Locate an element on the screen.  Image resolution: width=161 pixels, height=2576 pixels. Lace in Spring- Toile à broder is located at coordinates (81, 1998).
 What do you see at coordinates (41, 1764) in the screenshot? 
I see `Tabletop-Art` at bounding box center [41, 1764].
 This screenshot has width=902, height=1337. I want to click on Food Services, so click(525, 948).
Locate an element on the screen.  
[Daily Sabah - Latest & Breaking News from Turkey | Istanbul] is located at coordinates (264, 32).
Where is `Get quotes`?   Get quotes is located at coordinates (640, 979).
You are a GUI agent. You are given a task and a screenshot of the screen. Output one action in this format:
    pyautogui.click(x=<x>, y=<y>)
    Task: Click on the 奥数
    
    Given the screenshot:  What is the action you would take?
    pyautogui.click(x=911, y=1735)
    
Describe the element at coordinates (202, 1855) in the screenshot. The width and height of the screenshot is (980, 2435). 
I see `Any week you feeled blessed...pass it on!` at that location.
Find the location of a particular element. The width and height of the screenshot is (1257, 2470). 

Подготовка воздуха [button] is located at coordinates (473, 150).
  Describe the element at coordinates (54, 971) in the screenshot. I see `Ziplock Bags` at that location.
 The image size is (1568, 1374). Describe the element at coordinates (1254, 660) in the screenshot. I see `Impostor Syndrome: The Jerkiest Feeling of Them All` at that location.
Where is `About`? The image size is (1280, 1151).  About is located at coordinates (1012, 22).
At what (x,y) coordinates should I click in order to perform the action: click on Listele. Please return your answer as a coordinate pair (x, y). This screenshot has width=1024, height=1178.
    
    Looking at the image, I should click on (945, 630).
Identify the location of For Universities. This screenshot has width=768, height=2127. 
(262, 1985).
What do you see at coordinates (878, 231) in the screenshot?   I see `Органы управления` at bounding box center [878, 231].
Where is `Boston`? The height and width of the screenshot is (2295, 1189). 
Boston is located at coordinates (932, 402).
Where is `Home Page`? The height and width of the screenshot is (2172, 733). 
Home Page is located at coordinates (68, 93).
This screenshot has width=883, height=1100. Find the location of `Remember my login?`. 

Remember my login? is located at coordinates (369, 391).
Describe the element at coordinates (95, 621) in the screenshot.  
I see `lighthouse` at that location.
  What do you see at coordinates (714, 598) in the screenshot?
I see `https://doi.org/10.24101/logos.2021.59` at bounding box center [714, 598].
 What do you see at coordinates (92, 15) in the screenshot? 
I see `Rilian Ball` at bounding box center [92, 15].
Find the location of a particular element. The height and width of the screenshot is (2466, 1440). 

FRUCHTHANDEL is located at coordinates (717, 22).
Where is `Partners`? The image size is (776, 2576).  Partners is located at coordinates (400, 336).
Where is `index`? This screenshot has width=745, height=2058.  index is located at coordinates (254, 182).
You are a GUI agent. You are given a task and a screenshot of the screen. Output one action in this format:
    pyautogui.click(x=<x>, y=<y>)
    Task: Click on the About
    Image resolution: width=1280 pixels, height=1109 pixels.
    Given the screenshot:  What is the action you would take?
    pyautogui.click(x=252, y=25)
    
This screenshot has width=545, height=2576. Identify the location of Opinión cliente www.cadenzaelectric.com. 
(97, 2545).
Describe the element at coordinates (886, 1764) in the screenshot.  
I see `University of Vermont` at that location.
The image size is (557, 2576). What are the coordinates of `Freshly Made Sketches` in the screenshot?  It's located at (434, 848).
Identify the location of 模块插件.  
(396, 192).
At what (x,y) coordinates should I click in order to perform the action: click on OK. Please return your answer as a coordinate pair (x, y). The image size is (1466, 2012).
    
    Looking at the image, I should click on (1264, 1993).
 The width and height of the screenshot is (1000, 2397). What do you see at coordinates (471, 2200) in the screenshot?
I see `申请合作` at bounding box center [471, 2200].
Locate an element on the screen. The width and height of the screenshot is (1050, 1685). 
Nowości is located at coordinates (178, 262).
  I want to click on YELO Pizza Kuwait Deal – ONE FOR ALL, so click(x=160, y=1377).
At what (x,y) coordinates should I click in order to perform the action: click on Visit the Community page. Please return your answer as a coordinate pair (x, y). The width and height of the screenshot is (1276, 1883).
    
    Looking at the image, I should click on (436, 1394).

**GIVEN TASK**
Rewrite all of the records above, swapping every "coordinate pair" for "pair of coordinates" and leaving everything else unchanged.

**RESPONSE**
Locate an element on the screen.  Image resolution: width=161 pixels, height=2576 pixels. Lace in Spring- Toile à broder is located at coordinates (81, 1998).
 What do you see at coordinates (41, 1764) in the screenshot? 
I see `Tabletop-Art` at bounding box center [41, 1764].
 This screenshot has width=902, height=1337. I want to click on Food Services, so click(525, 948).
Locate an element on the screen.  
[Daily Sabah - Latest & Breaking News from Turkey | Istanbul] is located at coordinates (264, 32).
Where is `Get quotes`?   Get quotes is located at coordinates (640, 979).
You are a GUI agent. You are given a task and a screenshot of the screen. Output one action in this format:
    pyautogui.click(x=<x>, y=<y>)
    Task: Click on the 奥数
    
    Given the screenshot:  What is the action you would take?
    pyautogui.click(x=911, y=1735)
    
Describe the element at coordinates (202, 1855) in the screenshot. The width and height of the screenshot is (980, 2435). 
I see `Any week you feeled blessed...pass it on!` at that location.
Find the location of a particular element. The width and height of the screenshot is (1257, 2470). 

Подготовка воздуха [button] is located at coordinates (473, 150).
  Describe the element at coordinates (54, 971) in the screenshot. I see `Ziplock Bags` at that location.
 The image size is (1568, 1374). Describe the element at coordinates (1254, 660) in the screenshot. I see `Impostor Syndrome: The Jerkiest Feeling of Them All` at that location.
Where is `About`? The image size is (1280, 1151).  About is located at coordinates (1012, 22).
At what (x,y) coordinates should I click in order to perform the action: click on Listele. Please return your answer as a pair of coordinates (x, y). This screenshot has width=1024, height=1178.
    
    Looking at the image, I should click on (945, 630).
Identify the location of For Universities. This screenshot has width=768, height=2127. 
(262, 1985).
What do you see at coordinates (878, 231) in the screenshot?   I see `Органы управления` at bounding box center [878, 231].
Where is `Boston`? The height and width of the screenshot is (2295, 1189). 
Boston is located at coordinates (932, 402).
Where is `Home Page`? The height and width of the screenshot is (2172, 733). 
Home Page is located at coordinates (68, 93).
This screenshot has width=883, height=1100. Find the location of `Remember my login?`. 

Remember my login? is located at coordinates (369, 391).
Describe the element at coordinates (95, 621) in the screenshot.  
I see `lighthouse` at that location.
  What do you see at coordinates (714, 598) in the screenshot?
I see `https://doi.org/10.24101/logos.2021.59` at bounding box center [714, 598].
 What do you see at coordinates (92, 15) in the screenshot? 
I see `Rilian Ball` at bounding box center [92, 15].
Find the location of a particular element. The height and width of the screenshot is (2466, 1440). 

FRUCHTHANDEL is located at coordinates (717, 22).
Where is `Partners`? The image size is (776, 2576).  Partners is located at coordinates (400, 336).
Where is `index`? This screenshot has width=745, height=2058.  index is located at coordinates (254, 182).
You are a GUI agent. You are given a task and a screenshot of the screen. Output one action in this format:
    pyautogui.click(x=<x>, y=<y>)
    Task: Click on the About
    Image resolution: width=1280 pixels, height=1109 pixels.
    Given the screenshot:  What is the action you would take?
    pyautogui.click(x=252, y=25)
    
This screenshot has width=545, height=2576. Identify the location of Opinión cliente www.cadenzaelectric.com. 
(97, 2545).
Describe the element at coordinates (886, 1764) in the screenshot.  
I see `University of Vermont` at that location.
The image size is (557, 2576). What are the coordinates of `Freshly Made Sketches` in the screenshot?  It's located at (434, 848).
Identify the location of 模块插件.  
(396, 192).
At what (x,y) coordinates should I click in order to perform the action: click on OK. Please return your answer as a pair of coordinates (x, y). The image size is (1466, 2012).
    
    Looking at the image, I should click on (1264, 1993).
 The width and height of the screenshot is (1000, 2397). What do you see at coordinates (471, 2200) in the screenshot?
I see `申请合作` at bounding box center [471, 2200].
Locate an element on the screen. The width and height of the screenshot is (1050, 1685). 
Nowości is located at coordinates (178, 262).
  I want to click on YELO Pizza Kuwait Deal – ONE FOR ALL, so click(x=160, y=1377).
At what (x,y) coordinates should I click in order to perform the action: click on Visit the Community page. Please return your answer as a pair of coordinates (x, y). The width and height of the screenshot is (1276, 1883).
    
    Looking at the image, I should click on (436, 1394).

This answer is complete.